All of lore.kernel.org
 help / color / mirror / Atom feed
From: Sam Kappen <skappen@mvista.com>
To: Sebastian Andrzej Siewior <bigeasy@linutronix.de>
Cc: linux-rt-users@vger.kernel.org
Subject: Re: schedule under irqs_disabled in SLUB problem
Date: Mon, 27 Nov 2017 12:16:36 +0530	[thread overview]
Message-ID: <CAJ9FNxtpTqjLevwN1w037=g1eqRPf-Fht+SFqSqJS0jVhFXkLg@mail.gmail.com> (raw)
In-Reply-To: <20171124093724.GB2564@linutronix.de>

Hi,

Many thanks for your kind response.
I will put it for long run test and update.

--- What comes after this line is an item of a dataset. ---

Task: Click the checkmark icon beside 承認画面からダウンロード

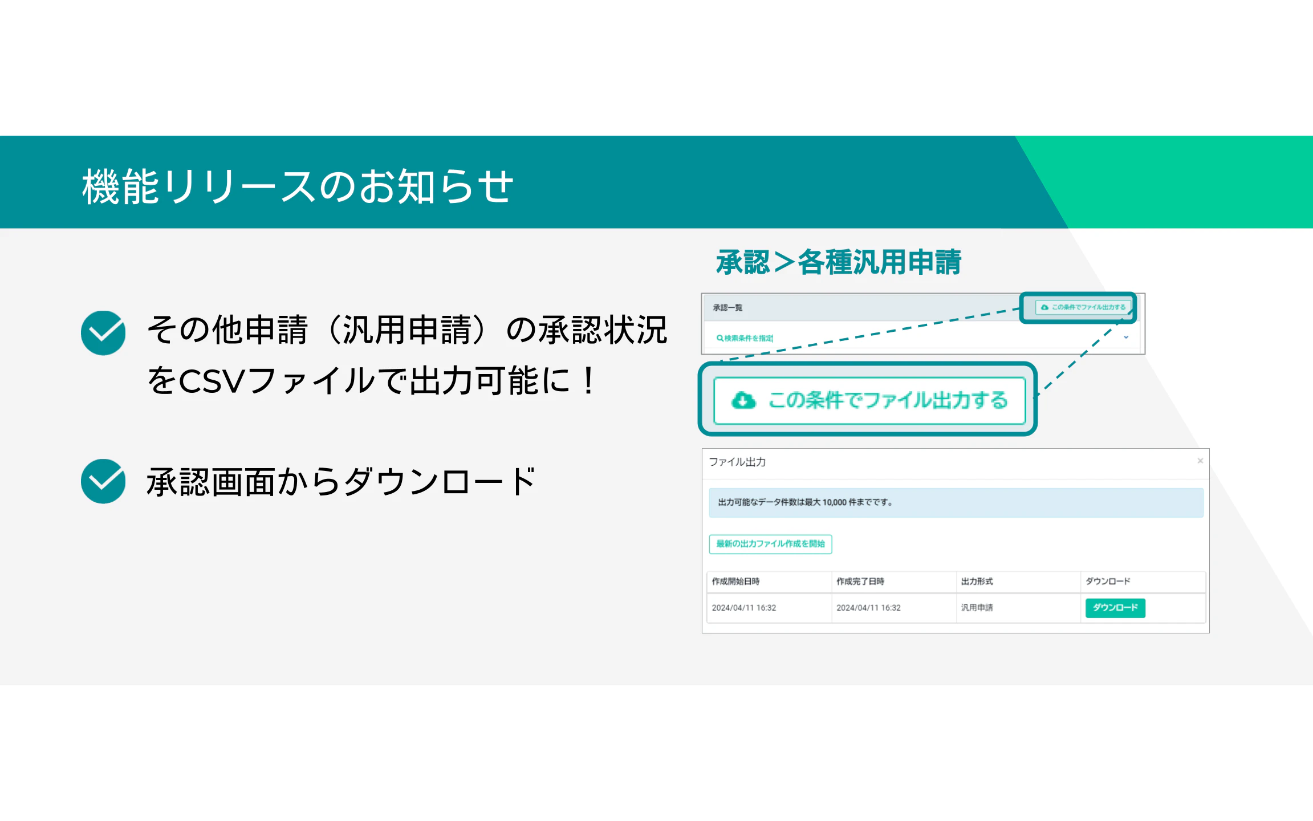Action: pos(103,481)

Could you please look at my below queries?

1.)
I had derived and tried a patch based on the below analysis.
( I referred below open source commit, to derive on this patch.
https://git.kernel.org/pub/scm/linux/kernel/git/rt/linux-stable-rt.git/commit/?h=v4.9.47-rt37-rebase&id=7a347757f027190c95a363a491c18156a926a370
)

In some cases pi_lock in rt_spin_lock_slowlock does not retain the
irqs state while exiting function, this causes
issue in migrate_disable() + enable as they are not symmetrical in
regard to the status of interrupts.
To fix pi_lock & pi_unlock in rt_spin_lock_slowlock, it has been
modified to retain irq state by using
raw_spin_lock and raw_spin_unlock and also modified wait_lock in
rt_spin_lock_slowlock with raw_spin_lock_irqsave & *_restore.



kernel/rtmutex.c | 25 ++++++++++++-------------
 1 file changed, 12 insertions(+), 13 deletions(-)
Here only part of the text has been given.